O mundo passa; mas, a
amizade... Permanece.
Por Alessandra Leles
Rocha
Em
tempos em que os seres humanos medem a sua aceitação social pela frieza
indiferente dos números de likes, curtidas e coraçõezinhos, será que já
alcançamos uma ruptura com a necessidade de relações humanas mais bem
elaboradas, tais como a amizade, por exemplo?
Ora,
não é do perfil humano uma vida de isolamento. Todo ser humano quer pertencer,
ser aceito, ser amado e conviver com seus pares. Tarefa nada fácil, sabemos
bem; mas, imprescindível para a qualidade de vida e a sanidade física e mental.
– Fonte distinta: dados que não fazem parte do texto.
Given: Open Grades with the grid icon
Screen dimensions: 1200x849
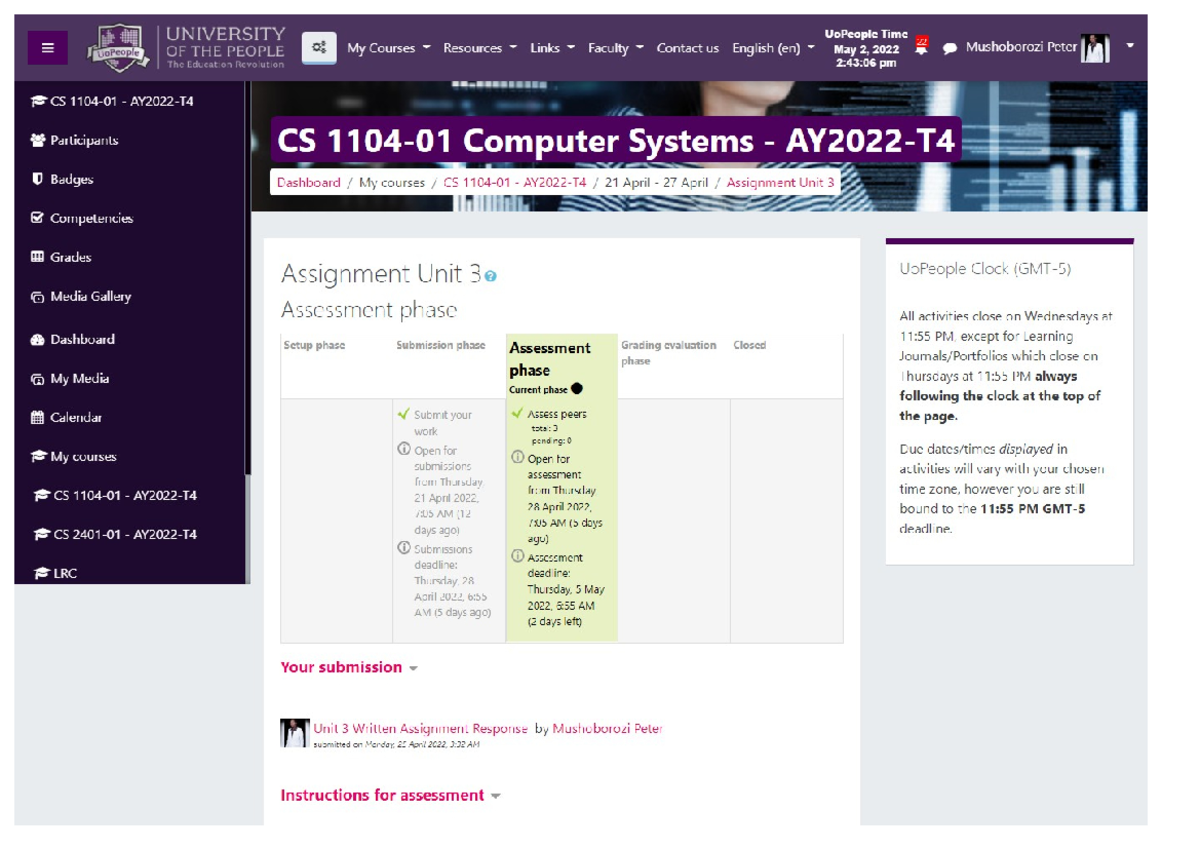Looking at the screenshot, I should [x=40, y=257].
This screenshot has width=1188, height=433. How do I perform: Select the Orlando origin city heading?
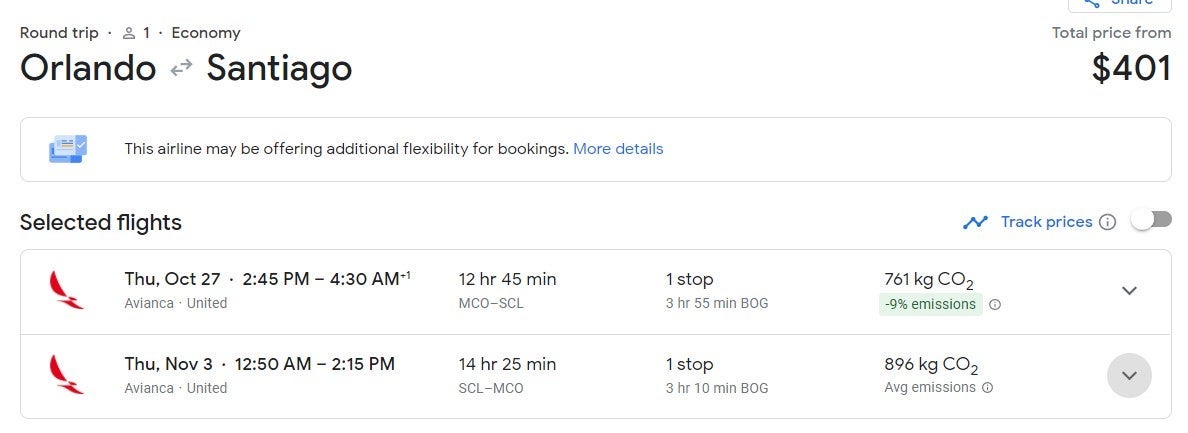(88, 69)
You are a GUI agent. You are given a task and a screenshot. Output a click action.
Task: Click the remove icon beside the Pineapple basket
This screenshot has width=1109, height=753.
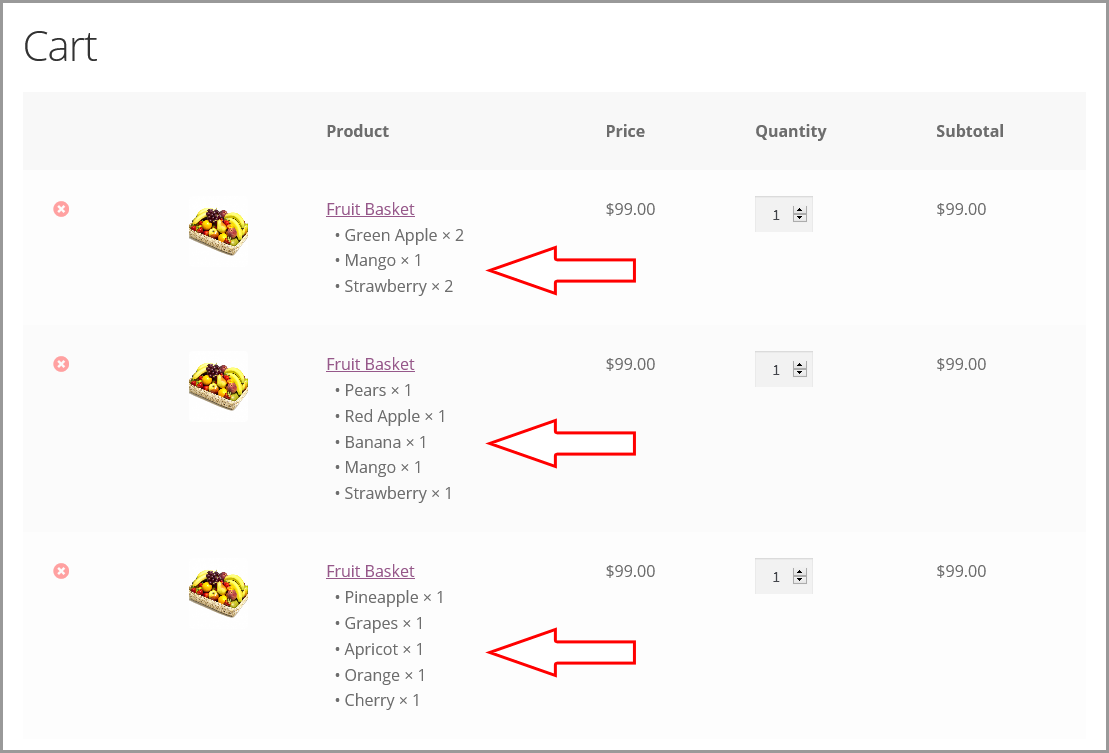(61, 571)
Tomamos muitos tocos, quebramos a cara inúmeras vezes; mas, levantando,
sacodindo a poeira e dando a volta por cima vamos aprendendo a agregar os
pensamentos, as afinidades, as empatias até descobrirmos qual é, de fato, a
nossa tribo.
E
sabe por que persistimos nessa empreitada? Porque o ópio narcísico do mundo tecnológico
é muito breve. Não supre nossas demandas existenciais mais profundas. Afinal,
essa popularidade eufórica no ambiente virtual não cria laços. Quem são esses
milhares ou milhões de seguidores? Você os conhece? Já os trouxe do mundo tecnológico
para o real?
Na
verdade ninguém conhece a si mesmo em profundidade; mas, para considerarmos uma
relação humana, como tal, é necessário muito tempo, muita disposição, muita convivência.
Não é à toa que ao longo da vida
aprendemos a distribuir, a categorizar nossas relações. Talvez, tenhamos sido
inspirados por Aristóteles, discípulo de Platão, que nos livros VIII e IX da
obra Ética a Nicômaco, trata da natureza da amizade e a classifica em três espécies:
amizade por prazer, amizade por utilidade e a amizade perfeita ou segundo a
virtude; pois, por mais que o ser humano se encante e até se divirta com as superficialidades
existenciais, a verdade é que ele não abre mão de algo mais profundo, mais
intenso, mais recíproco.
Mas,
com um pouco de observação ao redor veremos os sinais nocivos desse processo de
esgarçamento gradual e contínuo das relações sociais. A invisibilidade da
angústia, da solidão, da tristeza, não nos impossibilita de enxergar o vazio
que consome o ser humano na contemporaneidade. Cada vez mais narcísico. Cada vez
mais pleno. Cada vez mais belo. Cada vez mais... insalubre. Hospitais lotados. Doenças
se proliferando. O corpo humano refletindo as mazelas do seu inconsciente.
Daí
a pergunta que não quer calar: Onde estão as mãos estendidas em nome do afeto? Onde
está o sorriso afável que cura e acalma? Onde está o abraço que conforta e protege? Onde
está o olhar que nutre a esperança?... Onde está o ser humano? Onde está o
amigo? Na compreensão equivocada sobre as relações humanas na contemporaneidade,
nesse apego desmedido ao mundo virtual, é que se abrem espaços, nos mais
diversos contextos sociais, para que pessoas comuns detentoras de uma deformação
social capaz de lhes impedir de sentir empatia, que as torna manipuladoras e mentirosas
compulsivas, que as fazem abusar de um falso encanto para agradar, que exacerbam
a sua impulsividade e egocentrismo, passem a circular tranquilamente e fazer
vítimas a todo instante.
Talvez, por isso, a Sétima Arte insista em nos fazer pensar a respeito da amizade,
com obras magníficas, tais como, O Mágico
de Oz (1939), E.T. – O Extraterrestre (1982), Conta Comigo (1986), Central do
Brasil (1998), De repente 30 (2004), Antes de Partir (2007), O menino do pijama
listrado (2008), Up – Altas Aventuras (2009), Noivas em Guerra (2009), Intocáveis
(2011). Diante da retina a sensibilidade humana não tem como não se render as
imagens e ao que elas podem nos provocar. Há espelho melhor do que a arte para
nos mostrar as verdades mais inconvenientes?
Na
verdade, há sim, os amigos. Na hora de pesar a relação custo/benefício das
atrativas e tentadoras redes sociais, a amizade real deveria ocupar mais espaço
na nossa existência. Só ela é capaz de nos agigantar os sentidos. Na sua figura
terna e simbólica, os amigos, nos tornam melhores, na medida em que eles se
abstêm das nossas esquisitices e casmurrices para nos apertar entre seus afagos
e nos aceitarem assim, como meros mortais que somos.
Quando
a coisa aperta, eles xingam, gritam, dão bronca, se exasperam; mas, ficam lá,
de prontidão, até tudo se resolver. Porque,
segundo Charles Chaplin, a escolha da família não é possível, mas a escolha dos
amigos é e, para tal, devemos nos empenhar por inteiro; pois, só assim “a vida
se torna mais simples, mais rica e mais bela”.